* **What you will do**: Could you restate the entries below word for word?

Saved data entries
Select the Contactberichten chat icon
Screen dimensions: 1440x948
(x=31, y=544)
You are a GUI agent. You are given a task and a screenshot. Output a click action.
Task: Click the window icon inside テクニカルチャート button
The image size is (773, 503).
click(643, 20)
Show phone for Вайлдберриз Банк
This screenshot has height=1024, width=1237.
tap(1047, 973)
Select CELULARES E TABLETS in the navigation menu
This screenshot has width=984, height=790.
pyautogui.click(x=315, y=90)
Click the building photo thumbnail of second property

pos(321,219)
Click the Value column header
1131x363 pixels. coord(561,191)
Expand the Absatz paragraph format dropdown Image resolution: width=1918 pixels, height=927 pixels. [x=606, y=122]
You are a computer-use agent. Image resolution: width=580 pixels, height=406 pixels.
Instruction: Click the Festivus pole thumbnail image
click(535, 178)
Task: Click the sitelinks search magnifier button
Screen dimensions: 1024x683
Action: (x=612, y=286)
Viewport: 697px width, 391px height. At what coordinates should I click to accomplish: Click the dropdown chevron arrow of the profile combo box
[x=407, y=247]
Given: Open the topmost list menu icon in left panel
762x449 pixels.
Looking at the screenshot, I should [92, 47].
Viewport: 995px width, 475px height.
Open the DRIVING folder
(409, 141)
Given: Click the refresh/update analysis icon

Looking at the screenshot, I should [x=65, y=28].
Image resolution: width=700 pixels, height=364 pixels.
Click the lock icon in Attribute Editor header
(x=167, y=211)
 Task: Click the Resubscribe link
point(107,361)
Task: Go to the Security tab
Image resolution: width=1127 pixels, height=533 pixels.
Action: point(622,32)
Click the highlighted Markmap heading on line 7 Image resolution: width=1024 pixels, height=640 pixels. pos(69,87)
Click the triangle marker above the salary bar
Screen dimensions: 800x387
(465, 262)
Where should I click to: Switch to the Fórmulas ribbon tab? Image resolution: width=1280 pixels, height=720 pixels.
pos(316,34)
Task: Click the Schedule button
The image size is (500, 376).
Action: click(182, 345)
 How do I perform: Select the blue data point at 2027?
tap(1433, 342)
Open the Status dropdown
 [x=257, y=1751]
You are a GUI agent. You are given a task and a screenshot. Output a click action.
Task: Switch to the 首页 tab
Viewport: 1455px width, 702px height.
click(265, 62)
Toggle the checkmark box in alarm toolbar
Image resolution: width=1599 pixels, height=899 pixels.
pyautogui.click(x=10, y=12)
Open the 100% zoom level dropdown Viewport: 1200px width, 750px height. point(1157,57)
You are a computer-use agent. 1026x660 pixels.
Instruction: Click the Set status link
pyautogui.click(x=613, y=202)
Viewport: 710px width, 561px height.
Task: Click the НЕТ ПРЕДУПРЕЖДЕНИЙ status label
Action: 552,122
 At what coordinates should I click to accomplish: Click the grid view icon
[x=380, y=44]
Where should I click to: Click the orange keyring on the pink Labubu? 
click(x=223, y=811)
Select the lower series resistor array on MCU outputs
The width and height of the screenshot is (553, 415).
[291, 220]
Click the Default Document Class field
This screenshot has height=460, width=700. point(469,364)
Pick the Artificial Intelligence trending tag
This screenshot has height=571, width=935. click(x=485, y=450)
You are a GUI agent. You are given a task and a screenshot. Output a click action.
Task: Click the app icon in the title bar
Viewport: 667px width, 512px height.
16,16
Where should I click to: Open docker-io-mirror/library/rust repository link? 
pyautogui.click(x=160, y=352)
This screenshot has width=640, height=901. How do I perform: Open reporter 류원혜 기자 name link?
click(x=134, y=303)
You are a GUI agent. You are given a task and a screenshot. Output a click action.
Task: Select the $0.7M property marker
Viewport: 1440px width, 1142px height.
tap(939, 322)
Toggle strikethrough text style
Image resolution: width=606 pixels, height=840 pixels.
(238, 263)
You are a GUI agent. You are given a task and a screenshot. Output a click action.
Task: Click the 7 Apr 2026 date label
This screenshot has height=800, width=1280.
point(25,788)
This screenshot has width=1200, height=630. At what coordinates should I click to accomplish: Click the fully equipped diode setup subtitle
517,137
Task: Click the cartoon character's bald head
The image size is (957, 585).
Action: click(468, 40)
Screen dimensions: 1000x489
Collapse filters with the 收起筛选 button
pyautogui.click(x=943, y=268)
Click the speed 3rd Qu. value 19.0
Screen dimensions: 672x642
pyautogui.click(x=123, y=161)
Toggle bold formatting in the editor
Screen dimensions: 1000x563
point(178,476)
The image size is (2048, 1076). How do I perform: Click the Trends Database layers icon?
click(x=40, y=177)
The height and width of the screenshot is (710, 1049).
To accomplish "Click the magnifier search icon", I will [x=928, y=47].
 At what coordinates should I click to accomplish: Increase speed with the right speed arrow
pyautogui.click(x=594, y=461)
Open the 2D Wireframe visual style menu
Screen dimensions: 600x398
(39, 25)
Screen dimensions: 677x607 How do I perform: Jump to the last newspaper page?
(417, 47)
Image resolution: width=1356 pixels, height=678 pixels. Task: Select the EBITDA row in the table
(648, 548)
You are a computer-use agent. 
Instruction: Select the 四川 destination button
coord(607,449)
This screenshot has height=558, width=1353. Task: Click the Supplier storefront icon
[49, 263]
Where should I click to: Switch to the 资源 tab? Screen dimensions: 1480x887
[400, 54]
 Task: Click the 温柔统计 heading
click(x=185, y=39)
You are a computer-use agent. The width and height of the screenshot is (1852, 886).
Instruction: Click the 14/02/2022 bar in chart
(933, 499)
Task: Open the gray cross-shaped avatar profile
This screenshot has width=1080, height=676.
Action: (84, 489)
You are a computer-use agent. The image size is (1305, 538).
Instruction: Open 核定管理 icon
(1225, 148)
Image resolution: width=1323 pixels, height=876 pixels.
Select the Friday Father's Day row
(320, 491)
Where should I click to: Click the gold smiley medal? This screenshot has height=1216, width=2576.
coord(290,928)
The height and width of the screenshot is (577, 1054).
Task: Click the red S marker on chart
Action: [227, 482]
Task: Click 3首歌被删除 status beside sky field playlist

* **Solution**:
Select the Contactberichten chat icon
Screen dimensions: 1440x948
(x=31, y=544)
You are a GUI agent. You are given a task and a screenshot. Output a click action.
Task: Click the window icon inside テクニカルチャート button
The image size is (773, 503).
click(643, 20)
Show phone for Вайлдберриз Банк
This screenshot has height=1024, width=1237.
tap(1047, 973)
Select CELULARES E TABLETS in the navigation menu
This screenshot has width=984, height=790.
pyautogui.click(x=315, y=90)
Click the building photo thumbnail of second property

pos(321,219)
Click the Value column header
1131x363 pixels. coord(561,191)
Expand the Absatz paragraph format dropdown Image resolution: width=1918 pixels, height=927 pixels. [x=606, y=122]
You are a computer-use agent. Image resolution: width=580 pixels, height=406 pixels.
Instruction: Click the Festivus pole thumbnail image
click(535, 178)
Task: Click the sitelinks search magnifier button
Screen dimensions: 1024x683
Action: (x=612, y=286)
Viewport: 697px width, 391px height. At what coordinates should I click to accomplish: Click the dropdown chevron arrow of the profile combo box
[x=407, y=247]
Given: Open the topmost list menu icon in left panel
762x449 pixels.
Looking at the screenshot, I should [92, 47].
Viewport: 995px width, 475px height.
Open the DRIVING folder
(409, 141)
Given: Click the refresh/update analysis icon

Looking at the screenshot, I should [x=65, y=28].
Image resolution: width=700 pixels, height=364 pixels.
Click the lock icon in Attribute Editor header
(x=167, y=211)
 Task: Click the Resubscribe link
point(107,361)
Task: Go to the Security tab
Image resolution: width=1127 pixels, height=533 pixels.
Action: point(622,32)
Click the highlighted Markmap heading on line 7 Image resolution: width=1024 pixels, height=640 pixels. pos(69,87)
Click the triangle marker above the salary bar
Screen dimensions: 800x387
(465, 262)
Where should I click to: Switch to the Fórmulas ribbon tab? Image resolution: width=1280 pixels, height=720 pixels.
pos(316,34)
Task: Click the Schedule button
The image size is (500, 376).
Action: click(182, 345)
 How do I perform: Select the blue data point at 2027?
tap(1433, 342)
Open the Status dropdown
 [x=257, y=1751]
You are a GUI agent. You are given a task and a screenshot. Output a click action.
Task: Switch to the 首页 tab
Viewport: 1455px width, 702px height.
click(265, 62)
Toggle the checkmark box in alarm toolbar
Image resolution: width=1599 pixels, height=899 pixels.
pyautogui.click(x=10, y=12)
Open the 100% zoom level dropdown Viewport: 1200px width, 750px height. point(1157,57)
You are a computer-use agent. 1026x660 pixels.
Instruction: Click the Set status link
pyautogui.click(x=613, y=202)
Viewport: 710px width, 561px height.
Task: Click the НЕТ ПРЕДУПРЕЖДЕНИЙ status label
Action: 552,122
 At what coordinates should I click to accomplish: Click the grid view icon
[x=380, y=44]
Where should I click to: Click the orange keyring on the pink Labubu? 
click(x=223, y=811)
Select the lower series resistor array on MCU outputs
The width and height of the screenshot is (553, 415).
[291, 220]
Click the Default Document Class field
This screenshot has height=460, width=700. point(469,364)
Pick the Artificial Intelligence trending tag
This screenshot has height=571, width=935. click(x=485, y=450)
You are a GUI agent. You are given a task and a screenshot. Output a click action.
Task: Click the app icon in the title bar
Viewport: 667px width, 512px height.
16,16
Where should I click to: Open docker-io-mirror/library/rust repository link? 
pyautogui.click(x=160, y=352)
This screenshot has width=640, height=901. How do I perform: Open reporter 류원혜 기자 name link?
click(x=134, y=303)
You are a GUI agent. You are given a task and a screenshot. Output a click action.
Task: Select the $0.7M property marker
Viewport: 1440px width, 1142px height.
tap(939, 322)
Toggle strikethrough text style
Image resolution: width=606 pixels, height=840 pixels.
(238, 263)
You are a GUI agent. You are given a task and a screenshot. Output a click action.
Task: Click the 7 Apr 2026 date label
This screenshot has height=800, width=1280.
point(25,788)
This screenshot has width=1200, height=630. At what coordinates should I click to accomplish: Click the fully equipped diode setup subtitle
517,137
Task: Click the cartoon character's bald head
The image size is (957, 585).
Action: click(468, 40)
Screen dimensions: 1000x489
Collapse filters with the 收起筛选 button
pyautogui.click(x=943, y=268)
Click the speed 3rd Qu. value 19.0
Screen dimensions: 672x642
pyautogui.click(x=123, y=161)
Toggle bold formatting in the editor
Screen dimensions: 1000x563
point(178,476)
The image size is (2048, 1076). How do I perform: Click the Trends Database layers icon?
click(x=40, y=177)
The height and width of the screenshot is (710, 1049).
To accomplish "Click the magnifier search icon", I will [x=928, y=47].
 At what coordinates should I click to accomplish: Increase speed with the right speed arrow
pyautogui.click(x=594, y=461)
Open the 2D Wireframe visual style menu
Screen dimensions: 600x398
(39, 25)
Screen dimensions: 677x607 How do I perform: Jump to the last newspaper page?
(417, 47)
Image resolution: width=1356 pixels, height=678 pixels. Task: Select the EBITDA row in the table
(648, 548)
You are a computer-use agent. 
Instruction: Select the 四川 destination button
coord(607,449)
This screenshot has height=558, width=1353. Task: Click the Supplier storefront icon
[49, 263]
Where should I click to: Switch to the 资源 tab? Screen dimensions: 1480x887
[400, 54]
 Task: Click the 温柔统计 heading
click(x=185, y=39)
You are a computer-use agent. The width and height of the screenshot is (1852, 886).
Instruction: Click the 14/02/2022 bar in chart
(933, 499)
Task: Open the gray cross-shaped avatar profile
This screenshot has width=1080, height=676.
Action: (84, 489)
You are a computer-use agent. The image size is (1305, 538).
Instruction: Open 核定管理 icon
(1225, 148)
Image resolution: width=1323 pixels, height=876 pixels.
Select the Friday Father's Day row
(320, 491)
Where should I click to: Click the gold smiley medal? This screenshot has height=1216, width=2576.
coord(290,928)
The height and width of the screenshot is (577, 1054).
Task: Click the red S marker on chart
Action: [227, 482]
Task: Click 3首歌被删除 status beside sky field playlist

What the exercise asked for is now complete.